- [The task] Look through the data below for the line with "The image size is (609, 342)." and the line with "Switch to medium icons list view", then output those two and all lines in between, exactly as written.

- [Data to process]
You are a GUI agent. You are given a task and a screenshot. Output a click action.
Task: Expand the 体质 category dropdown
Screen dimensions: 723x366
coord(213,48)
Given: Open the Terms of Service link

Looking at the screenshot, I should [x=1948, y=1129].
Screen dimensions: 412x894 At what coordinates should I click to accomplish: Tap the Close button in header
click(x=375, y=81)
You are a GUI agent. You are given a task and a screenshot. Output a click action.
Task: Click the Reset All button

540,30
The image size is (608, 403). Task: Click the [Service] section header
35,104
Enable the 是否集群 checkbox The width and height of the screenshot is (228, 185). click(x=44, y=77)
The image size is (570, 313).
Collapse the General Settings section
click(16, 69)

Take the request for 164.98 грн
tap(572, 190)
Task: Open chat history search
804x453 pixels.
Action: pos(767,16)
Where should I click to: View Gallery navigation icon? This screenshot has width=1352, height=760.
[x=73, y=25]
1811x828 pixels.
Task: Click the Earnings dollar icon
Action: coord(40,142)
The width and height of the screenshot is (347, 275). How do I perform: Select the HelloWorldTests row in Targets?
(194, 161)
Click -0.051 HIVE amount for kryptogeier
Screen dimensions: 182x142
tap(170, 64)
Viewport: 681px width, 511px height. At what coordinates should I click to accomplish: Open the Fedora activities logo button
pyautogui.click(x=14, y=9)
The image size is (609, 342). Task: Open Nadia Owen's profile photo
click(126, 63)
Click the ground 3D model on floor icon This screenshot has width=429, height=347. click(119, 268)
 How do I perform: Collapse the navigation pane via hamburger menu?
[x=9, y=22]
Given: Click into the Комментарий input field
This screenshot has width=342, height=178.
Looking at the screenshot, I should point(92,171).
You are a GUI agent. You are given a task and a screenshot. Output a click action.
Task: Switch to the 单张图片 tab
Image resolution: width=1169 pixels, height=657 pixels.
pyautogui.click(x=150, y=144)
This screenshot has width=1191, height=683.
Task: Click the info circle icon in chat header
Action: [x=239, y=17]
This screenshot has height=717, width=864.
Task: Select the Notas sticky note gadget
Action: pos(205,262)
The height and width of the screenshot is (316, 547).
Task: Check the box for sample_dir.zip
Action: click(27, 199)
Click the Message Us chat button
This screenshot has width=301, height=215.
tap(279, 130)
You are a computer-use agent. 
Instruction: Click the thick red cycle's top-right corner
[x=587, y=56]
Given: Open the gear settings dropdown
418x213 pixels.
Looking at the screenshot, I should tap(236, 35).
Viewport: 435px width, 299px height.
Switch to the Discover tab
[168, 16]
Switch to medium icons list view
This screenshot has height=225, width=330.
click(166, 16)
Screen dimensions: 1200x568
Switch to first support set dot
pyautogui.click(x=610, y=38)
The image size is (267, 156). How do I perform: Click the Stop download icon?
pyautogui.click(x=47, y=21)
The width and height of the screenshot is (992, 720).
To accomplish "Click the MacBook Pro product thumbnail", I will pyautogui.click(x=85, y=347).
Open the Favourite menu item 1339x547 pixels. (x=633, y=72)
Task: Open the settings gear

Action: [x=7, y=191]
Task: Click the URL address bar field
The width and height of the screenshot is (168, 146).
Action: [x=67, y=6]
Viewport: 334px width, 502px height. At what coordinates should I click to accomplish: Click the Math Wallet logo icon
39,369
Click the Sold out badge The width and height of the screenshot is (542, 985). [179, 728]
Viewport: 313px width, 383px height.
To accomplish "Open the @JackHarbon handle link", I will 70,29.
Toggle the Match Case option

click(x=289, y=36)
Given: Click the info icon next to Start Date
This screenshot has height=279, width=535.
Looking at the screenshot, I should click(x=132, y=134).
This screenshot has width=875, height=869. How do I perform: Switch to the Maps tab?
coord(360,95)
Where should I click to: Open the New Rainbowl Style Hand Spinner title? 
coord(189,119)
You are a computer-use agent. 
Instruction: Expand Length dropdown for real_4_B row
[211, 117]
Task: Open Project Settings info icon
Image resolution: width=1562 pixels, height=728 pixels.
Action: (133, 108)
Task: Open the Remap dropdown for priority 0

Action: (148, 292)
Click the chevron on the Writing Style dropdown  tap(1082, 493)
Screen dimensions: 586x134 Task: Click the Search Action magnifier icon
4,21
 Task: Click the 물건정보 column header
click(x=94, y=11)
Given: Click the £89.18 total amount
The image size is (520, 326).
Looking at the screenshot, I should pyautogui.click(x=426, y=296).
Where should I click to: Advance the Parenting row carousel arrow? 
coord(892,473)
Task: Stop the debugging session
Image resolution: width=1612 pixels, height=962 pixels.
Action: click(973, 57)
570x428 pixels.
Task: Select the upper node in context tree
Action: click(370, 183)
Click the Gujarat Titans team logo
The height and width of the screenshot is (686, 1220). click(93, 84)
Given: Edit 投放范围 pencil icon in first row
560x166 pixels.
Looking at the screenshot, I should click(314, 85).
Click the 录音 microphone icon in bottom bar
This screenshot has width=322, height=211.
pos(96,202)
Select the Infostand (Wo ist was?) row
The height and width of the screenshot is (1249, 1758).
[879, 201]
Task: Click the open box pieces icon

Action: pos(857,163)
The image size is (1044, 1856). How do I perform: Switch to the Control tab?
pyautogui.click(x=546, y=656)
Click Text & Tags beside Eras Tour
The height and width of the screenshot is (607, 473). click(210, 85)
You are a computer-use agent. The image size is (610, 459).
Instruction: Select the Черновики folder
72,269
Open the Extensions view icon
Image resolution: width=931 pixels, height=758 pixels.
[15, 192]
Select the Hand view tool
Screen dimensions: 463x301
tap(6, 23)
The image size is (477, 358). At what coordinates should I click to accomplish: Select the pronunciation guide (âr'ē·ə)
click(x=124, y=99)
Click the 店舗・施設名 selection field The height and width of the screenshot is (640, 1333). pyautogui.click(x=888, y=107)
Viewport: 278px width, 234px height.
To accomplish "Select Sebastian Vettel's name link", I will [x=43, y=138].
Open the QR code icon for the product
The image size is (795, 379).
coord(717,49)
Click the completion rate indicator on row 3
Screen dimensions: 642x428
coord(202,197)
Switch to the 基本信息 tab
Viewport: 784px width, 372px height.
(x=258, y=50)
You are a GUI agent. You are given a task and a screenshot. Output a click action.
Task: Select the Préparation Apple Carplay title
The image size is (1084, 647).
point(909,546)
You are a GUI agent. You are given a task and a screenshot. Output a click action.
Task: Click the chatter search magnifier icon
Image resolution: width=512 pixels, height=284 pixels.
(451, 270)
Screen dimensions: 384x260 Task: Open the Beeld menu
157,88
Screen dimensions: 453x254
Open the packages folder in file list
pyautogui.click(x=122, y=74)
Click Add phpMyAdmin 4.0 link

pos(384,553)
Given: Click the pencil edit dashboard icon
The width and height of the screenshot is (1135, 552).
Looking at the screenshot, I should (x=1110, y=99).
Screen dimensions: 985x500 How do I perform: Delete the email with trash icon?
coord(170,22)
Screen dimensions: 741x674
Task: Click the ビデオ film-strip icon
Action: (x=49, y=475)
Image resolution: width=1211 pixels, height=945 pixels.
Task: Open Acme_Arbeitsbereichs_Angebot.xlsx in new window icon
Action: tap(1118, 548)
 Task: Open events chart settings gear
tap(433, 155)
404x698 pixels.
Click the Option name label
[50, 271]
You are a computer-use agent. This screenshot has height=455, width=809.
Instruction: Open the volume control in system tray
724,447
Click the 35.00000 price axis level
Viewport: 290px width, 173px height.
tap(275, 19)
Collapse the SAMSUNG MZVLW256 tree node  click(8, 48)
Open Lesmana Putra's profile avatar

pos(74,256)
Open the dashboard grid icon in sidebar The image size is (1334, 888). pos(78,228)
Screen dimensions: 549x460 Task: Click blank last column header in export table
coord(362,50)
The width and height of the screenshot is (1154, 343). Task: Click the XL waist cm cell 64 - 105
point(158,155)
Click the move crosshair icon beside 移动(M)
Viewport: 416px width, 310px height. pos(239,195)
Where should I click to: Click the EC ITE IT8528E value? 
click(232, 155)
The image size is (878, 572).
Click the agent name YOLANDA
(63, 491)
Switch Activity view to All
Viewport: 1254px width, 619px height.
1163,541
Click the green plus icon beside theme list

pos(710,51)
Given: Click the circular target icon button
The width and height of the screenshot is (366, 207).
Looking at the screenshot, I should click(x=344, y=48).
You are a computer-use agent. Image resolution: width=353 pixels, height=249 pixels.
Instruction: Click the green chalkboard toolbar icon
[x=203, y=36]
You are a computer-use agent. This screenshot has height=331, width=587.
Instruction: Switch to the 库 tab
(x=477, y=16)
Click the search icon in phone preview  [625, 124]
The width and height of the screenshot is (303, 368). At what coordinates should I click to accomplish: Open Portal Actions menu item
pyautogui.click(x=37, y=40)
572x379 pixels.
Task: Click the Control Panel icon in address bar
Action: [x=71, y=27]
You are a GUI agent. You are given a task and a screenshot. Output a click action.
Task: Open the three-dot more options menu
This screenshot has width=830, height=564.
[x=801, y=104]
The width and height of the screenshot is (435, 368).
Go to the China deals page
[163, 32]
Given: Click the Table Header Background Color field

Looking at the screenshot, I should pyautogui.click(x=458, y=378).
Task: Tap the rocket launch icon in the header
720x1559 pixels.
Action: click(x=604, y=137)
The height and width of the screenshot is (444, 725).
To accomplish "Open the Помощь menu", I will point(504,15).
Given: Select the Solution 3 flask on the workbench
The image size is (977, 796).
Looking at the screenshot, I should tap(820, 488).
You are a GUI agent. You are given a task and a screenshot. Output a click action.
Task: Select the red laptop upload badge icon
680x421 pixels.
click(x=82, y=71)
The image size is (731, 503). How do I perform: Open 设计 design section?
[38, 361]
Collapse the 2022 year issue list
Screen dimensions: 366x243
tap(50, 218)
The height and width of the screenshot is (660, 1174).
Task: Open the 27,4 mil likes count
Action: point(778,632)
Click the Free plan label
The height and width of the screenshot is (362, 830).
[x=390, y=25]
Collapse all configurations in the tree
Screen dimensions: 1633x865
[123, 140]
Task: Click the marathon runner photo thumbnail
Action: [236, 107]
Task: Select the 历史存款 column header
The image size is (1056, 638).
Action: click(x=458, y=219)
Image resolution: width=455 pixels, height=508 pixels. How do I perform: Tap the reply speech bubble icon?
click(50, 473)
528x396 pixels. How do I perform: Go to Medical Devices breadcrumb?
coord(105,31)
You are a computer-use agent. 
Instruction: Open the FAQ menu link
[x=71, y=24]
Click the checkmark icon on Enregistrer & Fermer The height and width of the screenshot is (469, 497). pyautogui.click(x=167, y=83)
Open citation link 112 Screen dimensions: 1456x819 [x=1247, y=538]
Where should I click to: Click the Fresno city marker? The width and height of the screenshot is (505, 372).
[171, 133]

- [Answer to this task]
The image size is (609, 342). Task: Open Nadia Owen's profile photo
click(126, 63)
Click the ground 3D model on floor icon This screenshot has width=429, height=347. click(119, 268)
 How do I perform: Collapse the navigation pane via hamburger menu?
[x=9, y=22]
Given: Click into the Комментарий input field
This screenshot has width=342, height=178.
Looking at the screenshot, I should point(92,171).
You are a GUI agent. You are given a task and a screenshot. Output a click action.
Task: Switch to the 单张图片 tab
Image resolution: width=1169 pixels, height=657 pixels.
pyautogui.click(x=150, y=144)
This screenshot has width=1191, height=683.
Task: Click the info circle icon in chat header
Action: [x=239, y=17]
This screenshot has height=717, width=864.
Task: Select the Notas sticky note gadget
Action: pos(205,262)
The height and width of the screenshot is (316, 547).
Task: Check the box for sample_dir.zip
Action: click(27, 199)
Click the Message Us chat button
This screenshot has width=301, height=215.
tap(279, 130)
You are a computer-use agent. 
Instruction: Click the thick red cycle's top-right corner
[x=587, y=56]
Given: Open the gear settings dropdown
418x213 pixels.
Looking at the screenshot, I should tap(236, 35).
Viewport: 435px width, 299px height.
Switch to the Discover tab
[168, 16]
Switch to medium icons list view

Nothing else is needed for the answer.